Insurance job growth continues six months into the pandemic

The overall economy and the insurance industry experienced declining unemployment rates and continued job growth in August 2020, said The Jacobson Group. (Photo: Shutterstock) The overall economy and the insurance industry experienced declining unemployment rates and continued job growth in August 2020, said The Jacobson Group. (Photo: Shutterstock)

The insurance industry continues to see decreasing unemployment rates and growing job opportunities six months after the COVID-19 global health crisis.

According to the September edition of PULSE from The Jacobson Group, the insurance industry is down 1,900 jobs compared to pre-pandemic numbers in February 2020 and employs 13,300 more individuals in August 2020 than in August 2019.

A month earlier, in July 2020, the industry employed 17,000 more individuals year-over-year (YOY).

Employment highlights

Jacobson’s monthly report shows a healthy insurance job market in July.

  • Employment in the property and casualty sector increased YOY by 1%, and weekly wages increased YOY by 4.6%.
  • Employment of agents and brokers increased YOY by 0.7%, and weekly wages increased YOY by 4.9%.
  • Employment in TPAs decreased YOY by 2.1%, and weekly wages increased YOY by 6.5%.
  • Employment in reinsurance decreased YOY by 7%, and weekly wages increased YOY by 17.4%.
  • Employment in claims decreased YOY by 5.1%, and weekly wages increased YOY by 2.9%.

Despite strengthening job numbers across areas of the business, the unemployment rate for insurance carriers and related businesses continues to rise. The first jump in unemployment this year was between March and April when the rate increase from 1% to 3.9%. The rate increased again in June to 4.6% and rose 0.2 percentage points in July.

On a positive note, property & casualty industry wages are up across the board, possibly due to fewer retirements and a decrease in positions with lower salaries, Jacobson noted.

Labor market  outlook

The Jacobson Group and Aon partner semi-annually to conduct an insurance outlook study. Their findings in the third quarter of 2020 reveal companies’ commitment to growing their workforces. Forty-eight percent of insurance companies plan to increase staff during the next 12 months compared to 17% of companies planning to decrease the number of employees — up from 8% in January 2020, said the study.

The study also found that companies seek to hire in understaffed areas of the business in anticipation of increased business volume within the next year.

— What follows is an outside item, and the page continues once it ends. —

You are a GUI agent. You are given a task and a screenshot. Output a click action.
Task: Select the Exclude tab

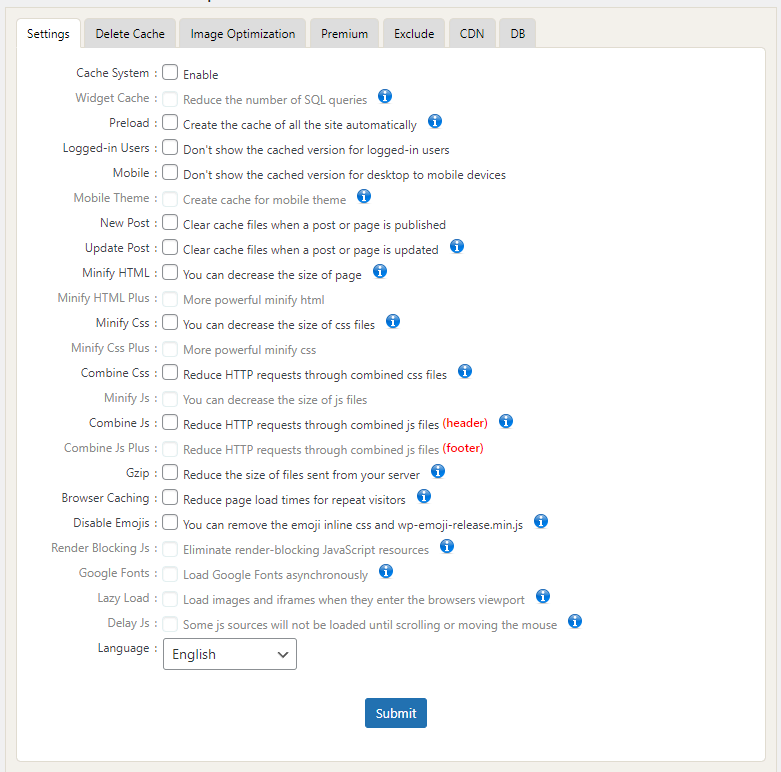tap(414, 34)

“The insurance industry has proven relatively stable in comparison to the overall economy and insurers continue to compete for top talent,” said Gregory P. Jacobson, co-chief executive officer of Jacobson, in the study report. “Recruiting difficulty has not eased during the pandemic and has even increased slightly for most insurance functions. Though employment will continue to grow in the next 12 months, it will be at a significantly slower pace.”